On Fri, 2007-02-16 at 18:43 +0200, Peter wrote:
> On Fri, 16 Feb 2007, Gilboa Davara wrote:
>
> > On Thu, 2007-02-15 at 19:23 +0200, Peter wrote:
> >> On Thu, 15 Feb 2007, Gilboa Davara wrote:
> >>
> >>> Small example.
> >>> About two years ago I go bored, and decided to implement binary trees in
> >>> (x86) Assembly.
> >>> The end result was between 2-10 times faster then GCC (-O2/-O3)
> >>> generated code. (Depending the size of the tree)
> >>> The main reason being the lack of a 3 way comparison in C.
> >>> (above/below/equal)
> >>
> >> And assembly lacks it too.
> >
> > ????????!!!?
> >
> > cmp $eax,$ebx
> > jb label_below
> > ja label_above
> > <equal code>
>
> Each jump is equivalent with a cache line flush.
(Before I begin, my code targets x86_64 [AMD Opteron, Xeon 5xxx] and
i386 [P4 Xeon] - nothing else.)
- I'm talking about a short (+127/-128) jumps.
- As far as I remember:
AMD Opteron's L1I cache line size is 64b.
P4/Xeon is 128b.
Core2 is 64b.
- Now, both the AMD and Core2 use aggressive pre-fetching that will
usually result in multiple adjacent instruction cache lines.
In short, It is very likely that as long as you keep your in-line
assembly code -small-, you will most fit your code nicely inside the L1
I cache.
>
> >> But in C you can get creative with compound
> >> statements:
> >> int x,y;
> >> register int t;
> >>
> >> (t = x - y) && (((t < 0) && below()) || above()) || equal();
> >
> > .. Which will only work if the below/above/equal are made of short
> > statements which is a very problematic pre-requisite.

▶ **Given data**:
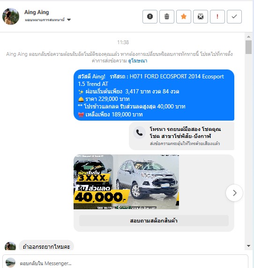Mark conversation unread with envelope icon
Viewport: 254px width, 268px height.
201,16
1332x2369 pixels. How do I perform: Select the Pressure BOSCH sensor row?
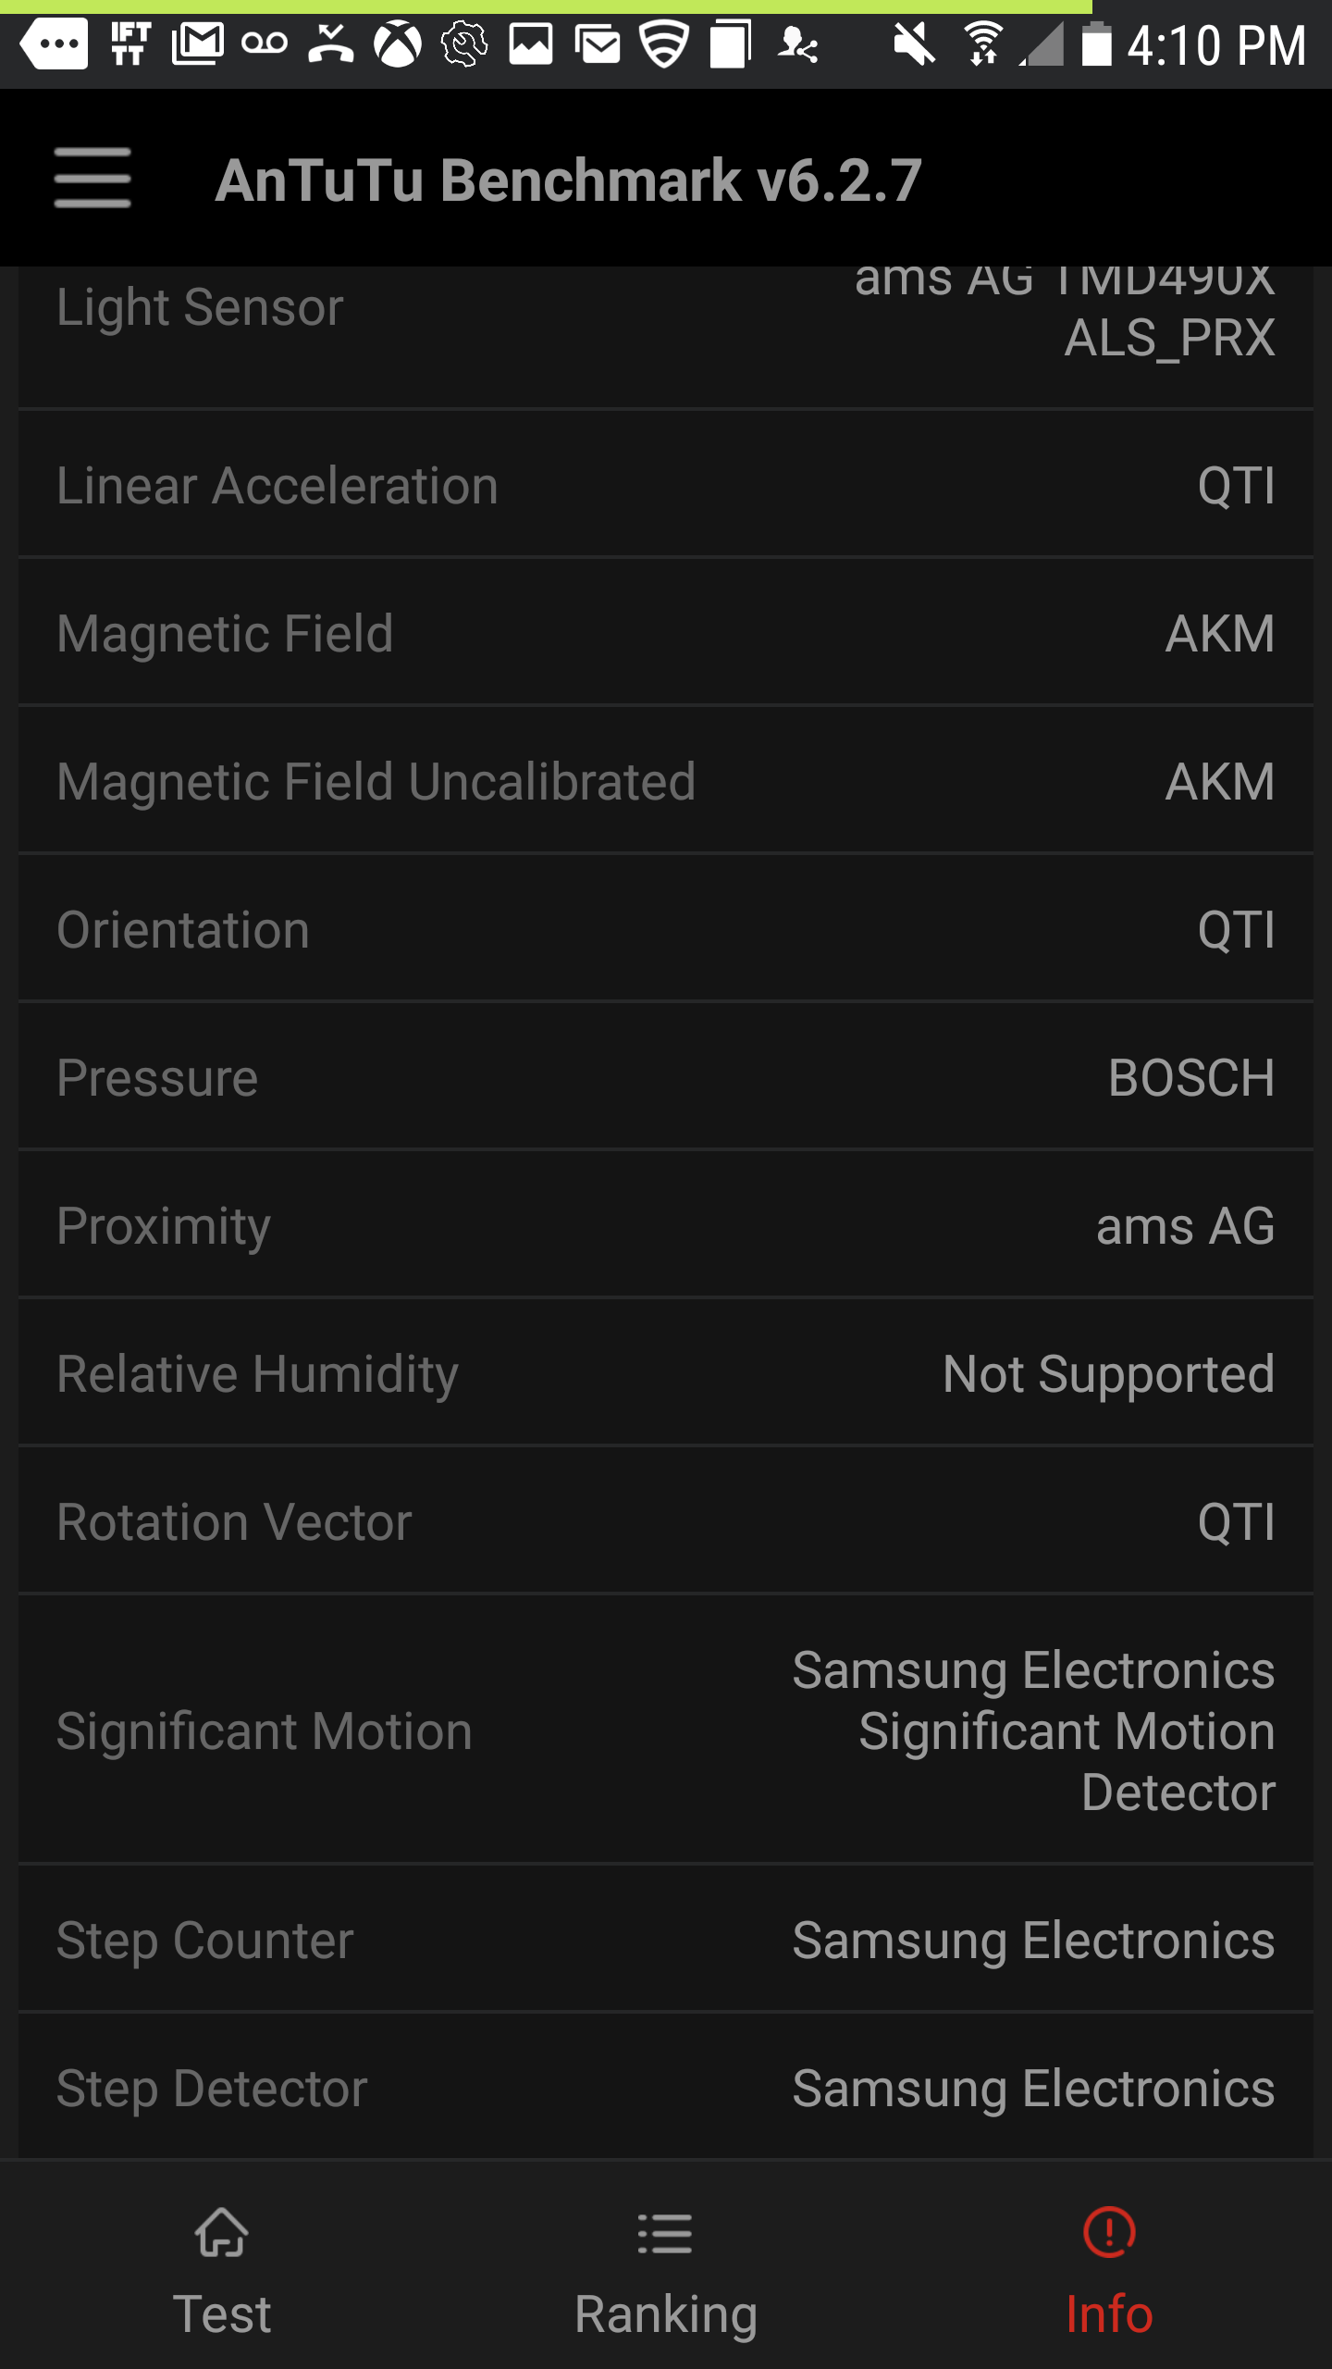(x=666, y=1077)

▶ **Jobs**:
1. According to the mailing-list thread, what is the L1 instruction cache line size of the P4/Xeon?
2. Rewrite all of the records with "sensor" changed to "gauge" and everything else kept the same. Leave the pictures out of your answer.

▶ **Correct answers**:
1. 128b.

2.
Mark conversation unread with envelope icon
Viewport: 254px width, 268px height.
201,16
1332x2369 pixels. How do I perform: Select the Pressure BOSCH gauge row?
(x=666, y=1077)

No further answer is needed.